Pixel coordinate grounding data:

+ + + + + + +

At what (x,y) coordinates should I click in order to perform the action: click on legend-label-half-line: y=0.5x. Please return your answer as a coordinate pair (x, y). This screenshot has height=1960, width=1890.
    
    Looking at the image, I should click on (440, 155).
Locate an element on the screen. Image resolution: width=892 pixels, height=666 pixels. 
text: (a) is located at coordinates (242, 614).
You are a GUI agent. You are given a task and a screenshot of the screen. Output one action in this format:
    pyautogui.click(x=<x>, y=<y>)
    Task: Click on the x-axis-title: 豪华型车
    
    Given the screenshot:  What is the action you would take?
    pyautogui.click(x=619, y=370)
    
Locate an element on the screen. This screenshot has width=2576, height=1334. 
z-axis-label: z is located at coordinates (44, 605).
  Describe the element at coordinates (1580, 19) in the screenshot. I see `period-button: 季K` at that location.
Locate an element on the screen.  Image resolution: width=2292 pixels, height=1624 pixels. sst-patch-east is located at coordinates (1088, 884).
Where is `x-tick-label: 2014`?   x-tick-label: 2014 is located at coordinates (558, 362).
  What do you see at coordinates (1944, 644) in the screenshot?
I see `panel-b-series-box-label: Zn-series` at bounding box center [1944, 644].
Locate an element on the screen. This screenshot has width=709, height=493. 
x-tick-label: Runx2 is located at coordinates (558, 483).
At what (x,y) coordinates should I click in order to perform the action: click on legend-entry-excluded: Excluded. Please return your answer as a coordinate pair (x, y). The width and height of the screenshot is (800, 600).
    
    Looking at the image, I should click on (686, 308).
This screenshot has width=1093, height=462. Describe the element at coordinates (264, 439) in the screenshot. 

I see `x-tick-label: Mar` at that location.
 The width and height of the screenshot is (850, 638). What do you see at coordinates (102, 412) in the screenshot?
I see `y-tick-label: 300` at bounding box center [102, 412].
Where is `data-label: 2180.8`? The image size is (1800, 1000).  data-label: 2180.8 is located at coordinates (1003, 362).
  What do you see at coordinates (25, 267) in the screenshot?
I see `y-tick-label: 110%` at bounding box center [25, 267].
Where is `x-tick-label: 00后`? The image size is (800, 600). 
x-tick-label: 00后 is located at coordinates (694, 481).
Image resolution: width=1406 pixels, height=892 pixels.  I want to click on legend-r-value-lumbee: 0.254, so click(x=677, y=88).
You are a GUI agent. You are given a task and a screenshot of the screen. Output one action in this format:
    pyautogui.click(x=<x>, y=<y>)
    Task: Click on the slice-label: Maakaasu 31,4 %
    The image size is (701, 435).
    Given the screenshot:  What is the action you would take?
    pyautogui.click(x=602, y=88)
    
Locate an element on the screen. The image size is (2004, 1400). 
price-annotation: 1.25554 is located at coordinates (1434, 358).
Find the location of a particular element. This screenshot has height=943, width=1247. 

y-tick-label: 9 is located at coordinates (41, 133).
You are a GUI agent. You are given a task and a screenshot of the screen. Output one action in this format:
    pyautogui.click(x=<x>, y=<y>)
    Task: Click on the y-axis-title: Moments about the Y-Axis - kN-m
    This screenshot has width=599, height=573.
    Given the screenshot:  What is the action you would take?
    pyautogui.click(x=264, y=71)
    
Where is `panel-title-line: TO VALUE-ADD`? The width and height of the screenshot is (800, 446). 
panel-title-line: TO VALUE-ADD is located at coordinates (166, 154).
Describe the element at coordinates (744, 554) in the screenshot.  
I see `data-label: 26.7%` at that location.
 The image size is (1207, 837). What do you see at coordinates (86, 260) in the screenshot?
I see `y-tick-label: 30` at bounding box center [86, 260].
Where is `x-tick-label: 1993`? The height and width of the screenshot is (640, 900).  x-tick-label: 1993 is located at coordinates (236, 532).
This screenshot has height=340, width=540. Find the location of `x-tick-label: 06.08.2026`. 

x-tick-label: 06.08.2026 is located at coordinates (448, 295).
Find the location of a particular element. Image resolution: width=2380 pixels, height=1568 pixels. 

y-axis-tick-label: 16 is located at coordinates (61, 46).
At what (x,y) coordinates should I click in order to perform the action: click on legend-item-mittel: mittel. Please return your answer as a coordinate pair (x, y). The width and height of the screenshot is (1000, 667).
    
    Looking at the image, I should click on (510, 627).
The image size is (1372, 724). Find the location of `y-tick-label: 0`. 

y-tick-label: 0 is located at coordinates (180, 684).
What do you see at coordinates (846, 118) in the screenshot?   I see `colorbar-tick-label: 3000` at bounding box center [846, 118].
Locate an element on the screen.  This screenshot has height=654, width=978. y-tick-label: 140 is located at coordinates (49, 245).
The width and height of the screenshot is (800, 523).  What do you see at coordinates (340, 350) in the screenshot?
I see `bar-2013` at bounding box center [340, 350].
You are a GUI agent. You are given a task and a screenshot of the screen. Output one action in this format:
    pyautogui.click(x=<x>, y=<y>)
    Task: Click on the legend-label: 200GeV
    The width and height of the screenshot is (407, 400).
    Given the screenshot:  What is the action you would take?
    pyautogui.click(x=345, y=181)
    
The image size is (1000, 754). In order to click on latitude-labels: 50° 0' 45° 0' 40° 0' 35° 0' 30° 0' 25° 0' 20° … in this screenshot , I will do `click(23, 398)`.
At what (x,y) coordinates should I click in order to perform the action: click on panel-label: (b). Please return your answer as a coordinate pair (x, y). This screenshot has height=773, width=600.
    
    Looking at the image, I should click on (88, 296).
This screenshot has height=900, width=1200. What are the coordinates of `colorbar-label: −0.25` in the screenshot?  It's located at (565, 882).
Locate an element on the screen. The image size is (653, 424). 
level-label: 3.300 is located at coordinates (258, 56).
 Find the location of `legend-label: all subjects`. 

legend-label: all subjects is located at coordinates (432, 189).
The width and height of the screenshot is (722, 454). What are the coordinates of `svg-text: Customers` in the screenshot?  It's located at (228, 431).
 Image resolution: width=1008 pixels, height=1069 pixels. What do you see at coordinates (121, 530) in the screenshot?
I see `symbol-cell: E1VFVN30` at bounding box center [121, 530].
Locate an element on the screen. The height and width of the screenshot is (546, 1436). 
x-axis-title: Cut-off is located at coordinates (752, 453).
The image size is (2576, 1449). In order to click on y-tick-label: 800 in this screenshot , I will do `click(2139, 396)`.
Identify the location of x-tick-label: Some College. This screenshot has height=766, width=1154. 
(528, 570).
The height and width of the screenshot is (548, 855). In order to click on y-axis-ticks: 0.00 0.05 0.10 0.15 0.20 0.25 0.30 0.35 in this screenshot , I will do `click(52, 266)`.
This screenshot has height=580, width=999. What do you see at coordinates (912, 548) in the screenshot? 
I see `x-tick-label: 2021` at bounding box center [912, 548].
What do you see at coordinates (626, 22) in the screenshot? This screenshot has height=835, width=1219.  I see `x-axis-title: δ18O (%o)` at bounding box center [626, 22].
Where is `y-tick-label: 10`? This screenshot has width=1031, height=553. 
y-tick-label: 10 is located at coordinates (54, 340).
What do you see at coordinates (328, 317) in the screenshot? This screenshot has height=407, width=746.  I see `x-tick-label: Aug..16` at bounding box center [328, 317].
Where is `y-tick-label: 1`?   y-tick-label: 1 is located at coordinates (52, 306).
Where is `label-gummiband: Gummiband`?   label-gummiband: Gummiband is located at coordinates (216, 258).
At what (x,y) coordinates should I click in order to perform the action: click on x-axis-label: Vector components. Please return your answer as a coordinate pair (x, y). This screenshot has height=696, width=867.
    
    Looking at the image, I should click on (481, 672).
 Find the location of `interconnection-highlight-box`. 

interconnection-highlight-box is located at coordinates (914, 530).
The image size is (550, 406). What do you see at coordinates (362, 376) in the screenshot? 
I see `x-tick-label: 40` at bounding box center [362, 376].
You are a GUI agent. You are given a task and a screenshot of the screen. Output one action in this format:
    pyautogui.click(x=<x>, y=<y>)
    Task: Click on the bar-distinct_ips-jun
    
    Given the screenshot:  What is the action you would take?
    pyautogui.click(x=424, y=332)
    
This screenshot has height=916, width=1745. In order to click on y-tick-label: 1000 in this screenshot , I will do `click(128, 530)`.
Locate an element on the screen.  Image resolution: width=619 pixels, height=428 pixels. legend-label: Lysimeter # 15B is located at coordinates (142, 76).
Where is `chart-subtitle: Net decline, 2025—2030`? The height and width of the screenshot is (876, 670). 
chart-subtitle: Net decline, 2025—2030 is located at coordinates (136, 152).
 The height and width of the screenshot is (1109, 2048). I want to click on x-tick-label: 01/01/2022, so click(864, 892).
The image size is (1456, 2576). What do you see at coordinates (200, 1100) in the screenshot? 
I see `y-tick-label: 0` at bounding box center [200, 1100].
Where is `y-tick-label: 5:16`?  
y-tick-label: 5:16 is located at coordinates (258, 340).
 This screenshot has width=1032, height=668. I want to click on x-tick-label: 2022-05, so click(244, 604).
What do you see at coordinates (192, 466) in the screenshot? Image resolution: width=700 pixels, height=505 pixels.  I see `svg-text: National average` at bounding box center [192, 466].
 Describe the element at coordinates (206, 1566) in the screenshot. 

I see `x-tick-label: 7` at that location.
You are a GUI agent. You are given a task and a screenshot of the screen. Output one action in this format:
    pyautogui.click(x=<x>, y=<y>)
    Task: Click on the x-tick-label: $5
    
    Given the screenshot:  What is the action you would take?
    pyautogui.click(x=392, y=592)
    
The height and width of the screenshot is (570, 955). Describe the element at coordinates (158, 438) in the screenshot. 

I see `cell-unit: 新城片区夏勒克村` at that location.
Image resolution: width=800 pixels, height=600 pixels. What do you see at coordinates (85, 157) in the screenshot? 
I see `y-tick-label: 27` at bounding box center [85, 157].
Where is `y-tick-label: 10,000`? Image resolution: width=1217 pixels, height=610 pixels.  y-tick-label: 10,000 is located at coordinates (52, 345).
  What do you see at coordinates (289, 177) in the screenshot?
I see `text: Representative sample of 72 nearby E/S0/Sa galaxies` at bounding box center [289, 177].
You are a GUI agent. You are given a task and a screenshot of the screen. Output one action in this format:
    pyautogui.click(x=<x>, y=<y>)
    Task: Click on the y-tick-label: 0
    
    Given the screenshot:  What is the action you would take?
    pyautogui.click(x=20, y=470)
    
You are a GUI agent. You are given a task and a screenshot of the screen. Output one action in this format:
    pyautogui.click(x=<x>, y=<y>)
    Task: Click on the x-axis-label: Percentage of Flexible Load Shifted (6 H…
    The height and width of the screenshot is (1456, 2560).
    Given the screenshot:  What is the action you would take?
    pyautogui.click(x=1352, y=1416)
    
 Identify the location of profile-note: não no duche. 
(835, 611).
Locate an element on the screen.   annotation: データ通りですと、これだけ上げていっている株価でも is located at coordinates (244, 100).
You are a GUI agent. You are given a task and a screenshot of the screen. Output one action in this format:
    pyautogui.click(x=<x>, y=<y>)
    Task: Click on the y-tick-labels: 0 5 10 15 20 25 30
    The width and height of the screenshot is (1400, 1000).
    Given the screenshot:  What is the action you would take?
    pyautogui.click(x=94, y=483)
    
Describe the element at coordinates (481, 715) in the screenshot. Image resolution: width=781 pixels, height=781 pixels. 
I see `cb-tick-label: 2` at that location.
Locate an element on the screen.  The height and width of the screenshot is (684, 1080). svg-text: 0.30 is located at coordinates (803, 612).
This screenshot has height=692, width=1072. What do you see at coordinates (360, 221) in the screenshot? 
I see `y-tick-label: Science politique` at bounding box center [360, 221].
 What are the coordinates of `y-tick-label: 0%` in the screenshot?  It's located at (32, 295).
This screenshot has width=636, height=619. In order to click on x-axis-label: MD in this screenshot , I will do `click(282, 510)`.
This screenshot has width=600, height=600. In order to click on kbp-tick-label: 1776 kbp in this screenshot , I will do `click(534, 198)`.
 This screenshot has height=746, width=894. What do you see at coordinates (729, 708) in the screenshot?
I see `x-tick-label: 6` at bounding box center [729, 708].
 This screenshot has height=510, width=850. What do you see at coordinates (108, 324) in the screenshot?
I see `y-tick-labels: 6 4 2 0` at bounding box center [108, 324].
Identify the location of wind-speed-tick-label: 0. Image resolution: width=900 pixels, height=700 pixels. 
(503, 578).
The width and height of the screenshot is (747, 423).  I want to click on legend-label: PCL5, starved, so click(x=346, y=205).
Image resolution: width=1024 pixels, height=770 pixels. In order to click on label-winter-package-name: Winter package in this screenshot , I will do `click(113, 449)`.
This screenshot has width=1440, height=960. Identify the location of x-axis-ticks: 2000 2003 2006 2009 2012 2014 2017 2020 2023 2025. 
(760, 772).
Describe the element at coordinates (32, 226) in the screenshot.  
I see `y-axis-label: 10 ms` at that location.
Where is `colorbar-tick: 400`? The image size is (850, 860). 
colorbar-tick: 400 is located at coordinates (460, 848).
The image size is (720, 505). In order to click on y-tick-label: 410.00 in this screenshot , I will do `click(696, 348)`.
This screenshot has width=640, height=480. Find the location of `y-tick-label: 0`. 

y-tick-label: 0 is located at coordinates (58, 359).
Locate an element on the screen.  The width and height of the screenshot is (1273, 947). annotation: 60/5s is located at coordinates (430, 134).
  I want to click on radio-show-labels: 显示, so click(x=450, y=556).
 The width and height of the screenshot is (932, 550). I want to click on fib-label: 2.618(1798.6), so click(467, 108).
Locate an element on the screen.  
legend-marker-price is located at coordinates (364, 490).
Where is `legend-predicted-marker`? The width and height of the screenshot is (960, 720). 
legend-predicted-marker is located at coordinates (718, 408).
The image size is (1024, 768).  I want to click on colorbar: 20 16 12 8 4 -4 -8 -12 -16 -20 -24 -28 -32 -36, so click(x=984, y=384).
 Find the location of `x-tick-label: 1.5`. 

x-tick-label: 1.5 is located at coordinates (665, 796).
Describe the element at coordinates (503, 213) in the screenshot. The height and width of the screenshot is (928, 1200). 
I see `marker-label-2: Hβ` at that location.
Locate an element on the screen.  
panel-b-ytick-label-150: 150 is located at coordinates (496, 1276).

+ + + + + + +

▶ EXERCISE DIRECTIONS: How many lines in the data above contain the string "panel", with uppercase and lowercase treated as different? Reply with the number alone.

▶ ANSWER BOX: 5